Small knowledge, big challenge! This paper is participating in theEssentials for programmers”Creative activities
preface
In many cases, the data rendered dynamically by JS is not directly returned to the plaintext, but is processed by some encryption algorithms, resulting in the failure to obtain the correct data. To do this, we can implement a true visible crawl using Selenium automated testing framework that simulates a browser.
The principle of
Selenium does this by mimicking browser behavior by opening a browser and then executing action events that our implementation has set up.
version
Selenium exists in two different versions
Selenium RC, Remote Control: The traditional Selenium framework. Selenium Webdriver: A new automated interface that breaks through some of the limitations of Selenium 1.

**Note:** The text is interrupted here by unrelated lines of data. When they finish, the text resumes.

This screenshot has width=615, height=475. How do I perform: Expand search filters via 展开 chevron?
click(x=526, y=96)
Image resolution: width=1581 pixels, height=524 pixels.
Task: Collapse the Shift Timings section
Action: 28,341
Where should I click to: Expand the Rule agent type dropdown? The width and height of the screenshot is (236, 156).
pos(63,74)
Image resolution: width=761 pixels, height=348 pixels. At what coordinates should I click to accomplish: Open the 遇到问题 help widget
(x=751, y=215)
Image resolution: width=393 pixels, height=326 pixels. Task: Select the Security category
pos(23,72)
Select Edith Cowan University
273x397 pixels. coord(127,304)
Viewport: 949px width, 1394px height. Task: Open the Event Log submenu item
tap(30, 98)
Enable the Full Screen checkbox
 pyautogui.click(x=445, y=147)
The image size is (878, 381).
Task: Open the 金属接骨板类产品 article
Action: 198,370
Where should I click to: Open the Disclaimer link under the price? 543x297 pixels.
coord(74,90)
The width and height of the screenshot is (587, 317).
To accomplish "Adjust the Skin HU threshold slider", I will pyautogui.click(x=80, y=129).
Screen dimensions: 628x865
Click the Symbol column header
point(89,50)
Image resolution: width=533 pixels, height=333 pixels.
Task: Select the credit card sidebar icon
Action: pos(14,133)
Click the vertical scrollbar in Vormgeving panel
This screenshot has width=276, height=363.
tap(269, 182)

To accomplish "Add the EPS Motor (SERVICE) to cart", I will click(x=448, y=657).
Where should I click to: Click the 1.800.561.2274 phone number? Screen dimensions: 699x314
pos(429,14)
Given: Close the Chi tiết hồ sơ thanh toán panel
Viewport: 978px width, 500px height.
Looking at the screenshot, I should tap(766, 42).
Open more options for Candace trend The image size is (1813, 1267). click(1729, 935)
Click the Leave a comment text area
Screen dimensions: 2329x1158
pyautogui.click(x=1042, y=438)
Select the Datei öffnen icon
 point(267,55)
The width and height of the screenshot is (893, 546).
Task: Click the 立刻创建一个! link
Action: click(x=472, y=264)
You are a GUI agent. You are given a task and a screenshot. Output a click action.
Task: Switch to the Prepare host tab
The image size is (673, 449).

The version we commonly use is Selenium Webdriver, which will be selected in the next section.
process
- The driver created and sent to the browser;
- The driver contains an HTTP Server for receiving HTTP requests;
- The HTTP Server manipulates the browser to perform steps based on the request;
- The browser returns the step execution result to the HTTP Server.
- The HTTP Server returns the results to Selenium scripts.
The installation
- To install selenium library
Execute the following commands:
pip install selenium
Copy the code
- Installing the Chrome Driver
(Windows only) Download the driver for ChromeDrive. exe and copy it to python or env scripts.
use
from selenium import webdriver
from selenium.webdriver.chrome.options import Options from bs4 import BeautifulSoup
url = r"https://juejin.cn/"
chrome_options = Options()
chrome_options.add_argument('--headless')
chrome_options.add_argument('--disable-gpu')
driver = webdriver.Chrome(chrome_options=chrome_options)
driver.get(url)
html = driver.page_source
soup=BeautifulSoup(html,"lxml")
BeautifulSoup is used for extraction
Copy the code
conclusion
The advantage of Selenium is that it can wait to load via sleep, thus ignoring the logic on JS. But it also has a fatal disadvantage: it is easy to detect, so its use is limited.